The problem:
Every entry below is to be retyped exactly as it appears.

Data for this exercise:
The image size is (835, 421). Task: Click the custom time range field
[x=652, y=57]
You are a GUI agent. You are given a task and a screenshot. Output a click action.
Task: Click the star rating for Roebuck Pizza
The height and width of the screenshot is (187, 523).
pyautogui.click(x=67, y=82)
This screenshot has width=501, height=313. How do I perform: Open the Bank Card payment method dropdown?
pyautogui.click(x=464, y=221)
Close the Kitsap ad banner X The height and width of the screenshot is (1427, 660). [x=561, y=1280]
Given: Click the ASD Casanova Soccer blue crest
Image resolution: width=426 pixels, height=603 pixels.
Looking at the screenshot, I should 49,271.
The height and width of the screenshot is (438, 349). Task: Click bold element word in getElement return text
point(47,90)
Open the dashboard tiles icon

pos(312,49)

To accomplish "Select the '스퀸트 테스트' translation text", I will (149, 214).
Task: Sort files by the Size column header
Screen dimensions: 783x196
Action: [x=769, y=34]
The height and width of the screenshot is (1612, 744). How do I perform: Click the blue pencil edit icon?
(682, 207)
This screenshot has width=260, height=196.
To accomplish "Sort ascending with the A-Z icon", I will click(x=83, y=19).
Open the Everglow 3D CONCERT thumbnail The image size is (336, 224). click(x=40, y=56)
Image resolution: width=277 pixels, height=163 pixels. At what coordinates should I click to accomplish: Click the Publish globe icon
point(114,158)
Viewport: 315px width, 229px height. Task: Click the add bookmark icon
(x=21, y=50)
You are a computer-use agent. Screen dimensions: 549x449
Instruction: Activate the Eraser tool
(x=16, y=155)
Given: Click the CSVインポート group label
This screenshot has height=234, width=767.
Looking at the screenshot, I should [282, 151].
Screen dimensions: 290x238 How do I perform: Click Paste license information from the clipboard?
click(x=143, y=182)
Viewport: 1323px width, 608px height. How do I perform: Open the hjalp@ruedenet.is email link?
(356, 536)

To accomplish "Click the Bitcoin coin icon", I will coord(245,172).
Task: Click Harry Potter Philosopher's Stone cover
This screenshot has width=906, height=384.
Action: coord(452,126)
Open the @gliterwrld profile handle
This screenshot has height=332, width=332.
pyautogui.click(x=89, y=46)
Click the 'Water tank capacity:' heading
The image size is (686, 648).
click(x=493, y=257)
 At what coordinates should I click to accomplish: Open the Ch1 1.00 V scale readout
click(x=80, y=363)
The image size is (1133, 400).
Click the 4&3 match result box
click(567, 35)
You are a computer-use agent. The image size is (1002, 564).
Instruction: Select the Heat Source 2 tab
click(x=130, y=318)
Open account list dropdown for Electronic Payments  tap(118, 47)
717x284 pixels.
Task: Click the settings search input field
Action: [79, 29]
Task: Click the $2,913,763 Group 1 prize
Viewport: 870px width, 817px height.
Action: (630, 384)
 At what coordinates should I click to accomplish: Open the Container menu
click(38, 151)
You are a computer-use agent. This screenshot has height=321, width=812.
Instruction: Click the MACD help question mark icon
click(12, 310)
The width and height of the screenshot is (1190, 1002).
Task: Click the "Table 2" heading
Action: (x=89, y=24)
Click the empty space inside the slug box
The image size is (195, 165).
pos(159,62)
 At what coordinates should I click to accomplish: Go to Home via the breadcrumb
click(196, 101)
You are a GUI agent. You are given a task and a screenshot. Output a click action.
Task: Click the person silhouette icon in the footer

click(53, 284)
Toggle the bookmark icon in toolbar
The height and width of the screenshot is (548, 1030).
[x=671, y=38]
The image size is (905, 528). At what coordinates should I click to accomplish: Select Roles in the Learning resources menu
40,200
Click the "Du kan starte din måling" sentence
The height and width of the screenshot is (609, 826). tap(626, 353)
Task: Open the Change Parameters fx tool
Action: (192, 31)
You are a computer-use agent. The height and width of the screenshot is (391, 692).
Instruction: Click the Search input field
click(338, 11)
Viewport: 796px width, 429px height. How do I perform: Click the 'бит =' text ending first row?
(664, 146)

Result:
The image size is (835, 421). Task: Click the custom time range field
[x=652, y=57]
You are a GUI agent. You are given a task and a screenshot. Output a click action.
Task: Click the star rating for Roebuck Pizza
The height and width of the screenshot is (187, 523).
pyautogui.click(x=67, y=82)
This screenshot has width=501, height=313. How do I perform: Open the Bank Card payment method dropdown?
pyautogui.click(x=464, y=221)
Close the Kitsap ad banner X The height and width of the screenshot is (1427, 660). [x=561, y=1280]
Given: Click the ASD Casanova Soccer blue crest
Image resolution: width=426 pixels, height=603 pixels.
Looking at the screenshot, I should 49,271.
The height and width of the screenshot is (438, 349). Task: Click bold element word in getElement return text
point(47,90)
Open the dashboard tiles icon

pos(312,49)

To accomplish "Select the '스퀸트 테스트' translation text", I will (149, 214).
Task: Sort files by the Size column header
Screen dimensions: 783x196
Action: [x=769, y=34]
The height and width of the screenshot is (1612, 744). How do I perform: Click the blue pencil edit icon?
(682, 207)
This screenshot has width=260, height=196.
To accomplish "Sort ascending with the A-Z icon", I will click(x=83, y=19).
Open the Everglow 3D CONCERT thumbnail The image size is (336, 224). click(x=40, y=56)
Image resolution: width=277 pixels, height=163 pixels. At what coordinates should I click to accomplish: Click the Publish globe icon
point(114,158)
Viewport: 315px width, 229px height. Task: Click the add bookmark icon
(x=21, y=50)
You are a computer-use agent. Screen dimensions: 549x449
Instruction: Activate the Eraser tool
(x=16, y=155)
Given: Click the CSVインポート group label
This screenshot has height=234, width=767.
Looking at the screenshot, I should [282, 151].
Screen dimensions: 290x238 How do I perform: Click Paste license information from the clipboard?
click(x=143, y=182)
Viewport: 1323px width, 608px height. How do I perform: Open the hjalp@ruedenet.is email link?
(356, 536)

To accomplish "Click the Bitcoin coin icon", I will coord(245,172).
Task: Click Harry Potter Philosopher's Stone cover
This screenshot has width=906, height=384.
Action: coord(452,126)
Open the @gliterwrld profile handle
This screenshot has height=332, width=332.
pyautogui.click(x=89, y=46)
Click the 'Water tank capacity:' heading
The image size is (686, 648).
click(x=493, y=257)
 At what coordinates should I click to accomplish: Open the Ch1 1.00 V scale readout
click(x=80, y=363)
The image size is (1133, 400).
Click the 4&3 match result box
click(567, 35)
You are a computer-use agent. The image size is (1002, 564).
Instruction: Select the Heat Source 2 tab
click(x=130, y=318)
Open account list dropdown for Electronic Payments  tap(118, 47)
717x284 pixels.
Task: Click the settings search input field
Action: [79, 29]
Task: Click the $2,913,763 Group 1 prize
Viewport: 870px width, 817px height.
Action: (630, 384)
 At what coordinates should I click to accomplish: Open the Container menu
click(38, 151)
You are a computer-use agent. This screenshot has height=321, width=812.
Instruction: Click the MACD help question mark icon
click(12, 310)
The width and height of the screenshot is (1190, 1002).
Task: Click the "Table 2" heading
Action: (x=89, y=24)
Click the empty space inside the slug box
The image size is (195, 165).
pos(159,62)
 At what coordinates should I click to accomplish: Go to Home via the breadcrumb
click(196, 101)
You are a GUI agent. You are given a task and a screenshot. Output a click action.
Task: Click the person silhouette icon in the footer

click(53, 284)
Toggle the bookmark icon in toolbar
The height and width of the screenshot is (548, 1030).
[x=671, y=38]
The image size is (905, 528). At what coordinates should I click to accomplish: Select Roles in the Learning resources menu
40,200
Click the "Du kan starte din måling" sentence
The height and width of the screenshot is (609, 826). tap(626, 353)
Task: Open the Change Parameters fx tool
Action: (192, 31)
You are a computer-use agent. The height and width of the screenshot is (391, 692).
Instruction: Click the Search input field
click(338, 11)
Viewport: 796px width, 429px height. How do I perform: Click the 'бит =' text ending first row?
(664, 146)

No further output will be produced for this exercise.